Mary is the Arts in Health and Education Associate at the Centre for Medical Humanities.
This entry was posted in Arts in Health, WA/UK Arts in Health Exchange and tagged , , , , , , . Bookmark the permalink.

3 Responses to One Chapter at a Time

  1. Renae Coles says:

    Hey James and Christina- where down south are you guys going? Sooo jealous! Margaret River? Dunsborough? Busselton? Albany? Denmark? Pemberton? Where where?!

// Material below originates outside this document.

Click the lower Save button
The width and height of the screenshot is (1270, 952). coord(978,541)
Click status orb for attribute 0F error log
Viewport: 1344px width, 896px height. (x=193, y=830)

    • christina ingram says:

      Hey Renae! We are off to Denmark and Margaret River. I think we may be going to Albany too but I’m not sure. I’m really excited to get out of the city and see some country. And to get chance to do some artwork. Everyone says its beautiful down there. It looks like you’ve seen some beautiful things too! I’ve never been to Durham, I think I should take a trip up there!
      Have a safe flight. Can’t wait to meet you!

      Christina

  2. Renae Coles says:

    Oh wow- they are my two favourite spots in WA! I used to live in Albany, it’s great but Margs and Denmark are better, you could easily skip it! I always say that WA is all about the country and not about Perth at all, so glad you get to see a bit of it! Have the best time- looking forward to meeting you both too!